Abstract
Background
Mechanical heart valves require long-term anticoagulation strategies to prevent valve thrombosis. Pregnant women with mechanical heart valves are especially susceptible to valve thrombosis, given their procoagulant state and the complexity of anticoagulation strategies during pregnancy. We describe a case of prosthetic valve thrombosis in a pregnant woman treated successfully with low-dose slow infusion of thrombolytic therapy.
Case Summary
A 23-year-old pregnant woman with a mechanical aortic valve on subcutaneous enoxaparin presented to the maternal cardiac clinic for a follow-up visit. Her physical exam was notable for a loud grade three crescendo decrescendo murmur and follow-up transthoracic echocardiography revealed peak and mean gradients of 87 and 58 mmHg, respectively. The Doppler velocity index (DVI) was 0.24 with an acceleration time of 130 ms. Fluoroscopy confirmed a stuck leaflet disk. Thrombolysis was performed using a low-dose ultra-slow infusion of thrombolytic therapy (1 mg/h of tissue-type plasminogen activator) with the restoration of normal valve function after 8 days. A repeat transthoracic echocardiography showed a decrease in the peak and mean gradients to 37 and 21 mmHg, respectively, with an improvement in the DVI to 0.53. Repeat fluoroscopy confirmed the opening of both leaflet disks.
Discussion
Treatment options for mechanical aortic valve thrombosis are either slow-infusion, low-dose thrombolytic therapy or emergency surgery. The hypercoagulable state of pregnancy makes adequate anticoagulation, proper monitoring, and medication adherence even more critical to prevent valve thrombosis. Physicians should educate pregnant patients on anticoagulation strategies and participate in shared decision-making.

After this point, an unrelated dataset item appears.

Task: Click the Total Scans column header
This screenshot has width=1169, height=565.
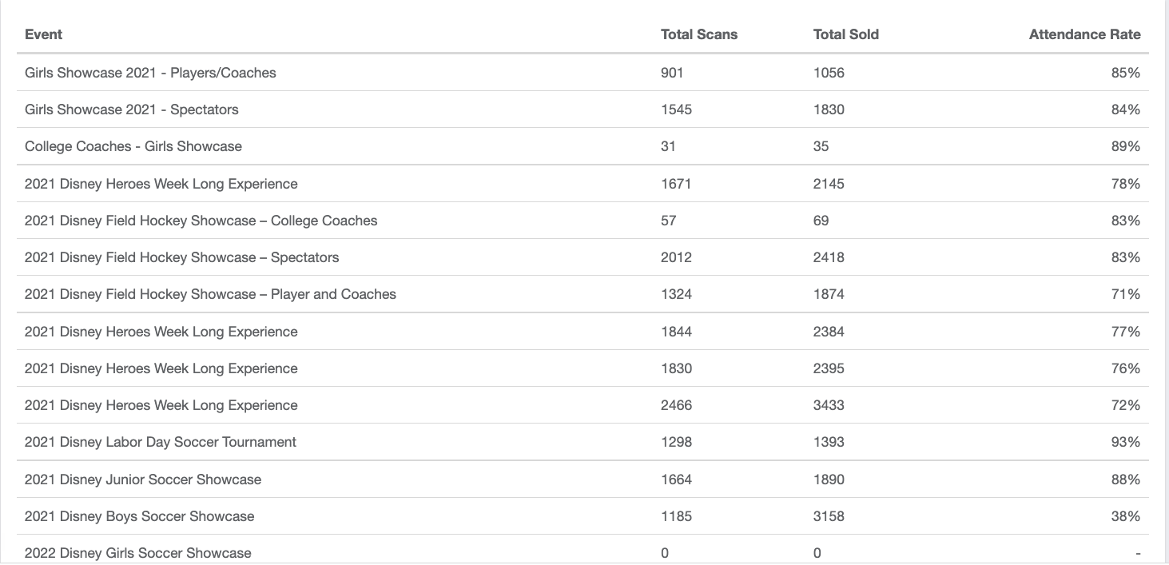Action: click(x=699, y=34)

Keywords: Prosthetic valve thrombosis • Pregnancy • Anticoagulation, Thrombolysis • Case report
Learning points.
Emphasize that thrombolytic therapy is a safe alternative to surgery and should be considered first line for treatment of prosthetic valve thrombosis in all patients, especially pregnant women.
Highlight the importance of pre-conception counselling and meticulous anticoagulation management for female patients with mechanical heart valves.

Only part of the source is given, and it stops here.